Metadata-Version: 2.1
Name: atlas-ftag-tools
Version: 0.1.16
Summary: ATLAS Flavour Tagging Tools
Author: Sam Van Stroud, Philipp Gadow
License: MIT
Project-URL: Homepage, https://github.com/umami-hep/atlas-ftag-tools/
Requires-Python: <3.12,>=3.8
Description-Content-Type: text/markdown
Requires-Dist: h5py>=3.0
Requires-Dist: numpy
Requires-Dist: PyYAML>=5.1
Provides-Extra: dev
Requires-Dist: ruff==0.1.6; extra == "dev"
Requires-Dist: mypy==1.5.1; extra == "dev"
Requires-Dist: pre-commit==3.1.1; extra == "dev"
Requires-Dist: pytest==7.2.2; extra == "dev"
Requires-Dist: pytest-cov==4.0.0; extra == "dev"
Requires-Dist: pytest_notebook==0.10.0; extra == "dev"
Requires-Dist: ipykernel==6.21.3; extra == "dev"
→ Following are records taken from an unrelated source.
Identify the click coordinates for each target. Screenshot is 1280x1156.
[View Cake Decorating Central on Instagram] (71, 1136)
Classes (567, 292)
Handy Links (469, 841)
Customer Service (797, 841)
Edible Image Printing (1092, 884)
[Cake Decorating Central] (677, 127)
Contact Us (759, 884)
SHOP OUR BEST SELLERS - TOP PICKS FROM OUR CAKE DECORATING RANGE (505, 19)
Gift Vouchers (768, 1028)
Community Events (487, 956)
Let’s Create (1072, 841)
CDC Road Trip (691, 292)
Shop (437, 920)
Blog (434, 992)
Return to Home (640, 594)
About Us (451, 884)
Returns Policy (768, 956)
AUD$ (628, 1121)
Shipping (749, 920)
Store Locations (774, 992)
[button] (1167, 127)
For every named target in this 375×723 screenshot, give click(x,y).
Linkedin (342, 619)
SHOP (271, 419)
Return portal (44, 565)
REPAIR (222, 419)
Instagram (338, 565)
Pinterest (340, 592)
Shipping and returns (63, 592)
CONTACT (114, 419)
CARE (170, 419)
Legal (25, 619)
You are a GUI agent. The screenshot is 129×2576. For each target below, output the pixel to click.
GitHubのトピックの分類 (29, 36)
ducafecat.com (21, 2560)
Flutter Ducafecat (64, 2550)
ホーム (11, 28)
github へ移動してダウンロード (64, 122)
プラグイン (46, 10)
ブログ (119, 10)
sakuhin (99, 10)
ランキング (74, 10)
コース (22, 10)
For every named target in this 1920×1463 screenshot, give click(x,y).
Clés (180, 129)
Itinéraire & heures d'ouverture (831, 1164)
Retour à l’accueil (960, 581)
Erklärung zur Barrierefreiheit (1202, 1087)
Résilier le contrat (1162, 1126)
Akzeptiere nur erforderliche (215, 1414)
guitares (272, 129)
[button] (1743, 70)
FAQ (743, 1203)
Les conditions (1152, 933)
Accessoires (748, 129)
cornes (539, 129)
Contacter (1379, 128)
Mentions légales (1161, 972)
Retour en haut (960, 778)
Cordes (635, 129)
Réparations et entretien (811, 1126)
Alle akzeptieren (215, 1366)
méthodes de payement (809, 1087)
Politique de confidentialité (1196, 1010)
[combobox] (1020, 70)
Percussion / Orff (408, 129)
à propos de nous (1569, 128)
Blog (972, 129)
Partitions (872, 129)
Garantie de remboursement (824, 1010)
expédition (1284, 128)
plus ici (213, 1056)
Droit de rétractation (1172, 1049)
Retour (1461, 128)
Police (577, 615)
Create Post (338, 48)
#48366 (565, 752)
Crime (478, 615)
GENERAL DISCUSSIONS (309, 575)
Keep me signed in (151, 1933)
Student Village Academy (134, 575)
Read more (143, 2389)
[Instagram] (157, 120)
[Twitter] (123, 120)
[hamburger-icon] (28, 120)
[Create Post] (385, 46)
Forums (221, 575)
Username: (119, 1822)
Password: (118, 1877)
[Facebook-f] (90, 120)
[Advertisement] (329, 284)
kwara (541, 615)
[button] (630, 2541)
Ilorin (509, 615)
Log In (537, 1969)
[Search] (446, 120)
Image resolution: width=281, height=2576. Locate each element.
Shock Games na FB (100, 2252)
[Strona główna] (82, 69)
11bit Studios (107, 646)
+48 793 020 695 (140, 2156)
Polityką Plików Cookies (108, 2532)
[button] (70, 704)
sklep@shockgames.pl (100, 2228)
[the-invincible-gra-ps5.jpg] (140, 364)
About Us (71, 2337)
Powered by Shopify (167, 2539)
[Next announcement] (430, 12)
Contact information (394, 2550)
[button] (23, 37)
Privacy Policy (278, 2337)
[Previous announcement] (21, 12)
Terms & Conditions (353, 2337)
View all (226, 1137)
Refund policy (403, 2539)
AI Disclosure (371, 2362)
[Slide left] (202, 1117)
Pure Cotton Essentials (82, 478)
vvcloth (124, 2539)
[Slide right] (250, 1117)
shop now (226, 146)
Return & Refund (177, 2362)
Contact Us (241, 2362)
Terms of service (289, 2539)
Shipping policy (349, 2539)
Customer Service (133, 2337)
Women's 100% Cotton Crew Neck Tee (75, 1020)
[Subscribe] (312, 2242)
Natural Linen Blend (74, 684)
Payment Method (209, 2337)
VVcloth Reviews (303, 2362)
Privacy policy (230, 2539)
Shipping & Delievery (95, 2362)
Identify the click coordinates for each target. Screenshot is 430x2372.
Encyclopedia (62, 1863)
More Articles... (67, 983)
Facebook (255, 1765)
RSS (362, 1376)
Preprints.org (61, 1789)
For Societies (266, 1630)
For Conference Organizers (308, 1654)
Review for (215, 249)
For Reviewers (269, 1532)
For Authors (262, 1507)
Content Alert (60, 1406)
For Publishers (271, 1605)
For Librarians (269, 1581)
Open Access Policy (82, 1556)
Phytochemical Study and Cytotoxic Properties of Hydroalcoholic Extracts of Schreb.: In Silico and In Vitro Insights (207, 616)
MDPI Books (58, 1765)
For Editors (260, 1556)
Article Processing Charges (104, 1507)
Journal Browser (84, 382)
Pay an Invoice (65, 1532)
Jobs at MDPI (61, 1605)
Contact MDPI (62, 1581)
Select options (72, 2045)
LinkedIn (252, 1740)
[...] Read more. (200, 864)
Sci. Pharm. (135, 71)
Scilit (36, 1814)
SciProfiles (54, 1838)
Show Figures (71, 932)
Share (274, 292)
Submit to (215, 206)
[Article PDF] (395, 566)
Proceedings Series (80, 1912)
[![Code style: black](https://img.shields.io/badge/code%20style-black-000000.svg)](https://github.com/psf/black)
[![PyPI version](https://badge.fury.io/py/atlas-ftag-tools.svg)](https://badge.fury.io/py/atlas-ftag-tools)
[![codecov](https://codecov.io/gh/umami-hep/atlas-ftag-tools/branch/main/graph/badge.svg?token=MBHLIYYQ7I)](https://codecov.io/gh/umami-hep/atlas-ftag-tools)

# ATLAS FTAG Python Tools

This is a collection of Python tools for working with files produced with the FTAG [ntuple dumper](https://gitlab.cern.ch/atlas-flavor-tagging-tools/training-dataset-dumper/).
The code is intended to be used a [library](https://iscinumpy.dev/post/app-vs-library/) for other projects.
Please see the [example notebook](ftag/example.ipynb) for usage.

# Quickstart 

## Installation

If you want to use this package without modification, you can install from [pypi](https://pypi.org/project/atlas-ftag-tools/) using `pip`.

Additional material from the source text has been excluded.